Ann Rheum Dis. 2000 Nov;59(11):879-82. doi: 10.1136/ard.59.11.879.
To investigate the accuracy of placement of epidural injections using the lumbar and caudal approaches. To identify which factors, if any, predicted successful placement.

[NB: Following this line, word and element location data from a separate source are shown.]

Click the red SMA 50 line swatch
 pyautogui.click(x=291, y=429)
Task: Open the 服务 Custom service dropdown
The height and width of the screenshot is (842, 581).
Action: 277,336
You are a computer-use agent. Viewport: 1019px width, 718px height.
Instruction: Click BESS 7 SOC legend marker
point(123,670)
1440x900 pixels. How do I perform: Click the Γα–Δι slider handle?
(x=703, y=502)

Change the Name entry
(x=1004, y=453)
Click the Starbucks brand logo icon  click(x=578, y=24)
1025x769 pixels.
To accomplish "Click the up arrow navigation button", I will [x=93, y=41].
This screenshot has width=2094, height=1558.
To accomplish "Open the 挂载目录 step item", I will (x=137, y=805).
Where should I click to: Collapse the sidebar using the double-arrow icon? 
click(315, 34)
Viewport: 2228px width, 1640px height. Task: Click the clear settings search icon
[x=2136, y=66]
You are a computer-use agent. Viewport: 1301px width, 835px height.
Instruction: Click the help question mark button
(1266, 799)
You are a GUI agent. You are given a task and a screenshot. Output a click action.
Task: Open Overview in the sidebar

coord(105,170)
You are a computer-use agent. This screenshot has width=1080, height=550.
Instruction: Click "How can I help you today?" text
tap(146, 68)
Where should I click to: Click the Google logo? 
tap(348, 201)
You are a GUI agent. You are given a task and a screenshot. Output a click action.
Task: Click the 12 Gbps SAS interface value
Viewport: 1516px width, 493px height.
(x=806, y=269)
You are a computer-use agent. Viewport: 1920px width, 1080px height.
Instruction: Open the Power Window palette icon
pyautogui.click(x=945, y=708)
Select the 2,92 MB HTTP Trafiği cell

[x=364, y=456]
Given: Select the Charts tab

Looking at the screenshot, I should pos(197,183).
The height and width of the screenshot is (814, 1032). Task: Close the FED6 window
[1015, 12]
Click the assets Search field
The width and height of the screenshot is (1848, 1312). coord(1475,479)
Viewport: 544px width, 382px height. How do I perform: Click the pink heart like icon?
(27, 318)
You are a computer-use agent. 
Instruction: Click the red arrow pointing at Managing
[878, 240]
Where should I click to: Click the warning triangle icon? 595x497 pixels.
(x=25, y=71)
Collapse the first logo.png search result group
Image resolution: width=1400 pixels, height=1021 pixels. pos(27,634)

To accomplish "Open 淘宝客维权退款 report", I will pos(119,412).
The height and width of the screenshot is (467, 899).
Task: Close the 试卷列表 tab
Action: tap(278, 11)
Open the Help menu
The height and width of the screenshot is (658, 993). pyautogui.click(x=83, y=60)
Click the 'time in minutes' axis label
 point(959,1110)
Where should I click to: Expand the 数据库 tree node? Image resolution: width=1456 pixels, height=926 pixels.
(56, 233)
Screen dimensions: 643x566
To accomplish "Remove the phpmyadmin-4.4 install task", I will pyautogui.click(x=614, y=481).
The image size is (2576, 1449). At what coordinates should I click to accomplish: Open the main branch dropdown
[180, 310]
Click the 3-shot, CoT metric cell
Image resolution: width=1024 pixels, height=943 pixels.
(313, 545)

200 consecutive patients referred to a pain clinic for an epidural injection of steroid were randomly allocated to one of two groups. Group L had a lumbar approach to the epidural space and group C a caudal approach to the epidural space. Both groups then had epidurography performed using Omnipaque and an image intensifier to determine the position of the needle.
Body mass index (BMI), grade of operator, and route of injection were predictors of a successful placement. 93% of lumbar and 64% of caudal epidural injections were correctly placed (p< 0.001). 97% of lumbar and 85% of caudal epidural injections clinically thought to be correctly placed were confirmed radiographically. For epidural injections where the clinical impression was "maybe", 91% of lumbar injections, but only 45% of caudal injections were correctly placed. Obesity was associated with a reduced chance of successful placement (odds ratio (OR) 0.34 (95% confidence interval (CI) 0.17 to 0.72) BMI >30 v BMI <30). A more senior grade of operator was associated with a reduced chance of successful placement (OR 0.16 (95% CI 0.03 to 0.89) consultant v other). However, small numbers may have accounted for the latter result.
The weight of the patient and intended approach need to be considered when deciding the method used to enter the epidural space. In the non-obese patient, lumbar epidural injections can be accurately placed without x ray screening, but caudal epidural injections, to be placed accurately, require x ray screening no matter what the weight of the patient.
研究采用腰椎和骶管入路进行硬膜外注射的穿刺准确性。确定是否有预测穿刺成功的因素。
连续200例因硬膜外注射类固醇而转诊至疼痛门诊的患者被随机分为两组。L组采用腰椎入路进入硬膜外腔,C组采用骶管入路进入硬膜外腔。然后两组均使用欧乃派克和影像增强器进行硬膜外造影,以确定穿刺针的位置。
体重指数(BMI)、操作者级别和注射入路是穿刺成功的预测因素。93%的腰椎硬膜外注射和64%的骶管硬膜外注射穿刺位置正确(p<0.001)。临床上认为穿刺位置正确的97%的腰椎硬膜外注射和85%的骶管硬膜外注射经影像学证实。对于临床印象为“可能正确”的硬膜外注射,91%的腰椎注射穿刺位置正确,但只有45%的骶管注射穿刺位置正确。肥胖与穿刺成功几率降低相关(优势比(OR)0.34(95%置信区间(CI)0.17至0.72),BMI>30对比BMI<30)。级别更高的操作者与穿刺成功几率降低相关(OR 0.16(95%CI 0.03至0.89),顾问医生对比其他医生)。然而,样本量较小可能导致了后一结果。
在决定进入硬膜外腔的方法时,需要考虑患者体重和预期入路。对于非肥胖患者,腰椎硬膜外注射无需X线透视即可准确穿刺到位,但骶管硬膜外注射,无论患者体重如何,要准确穿刺均需X线透视。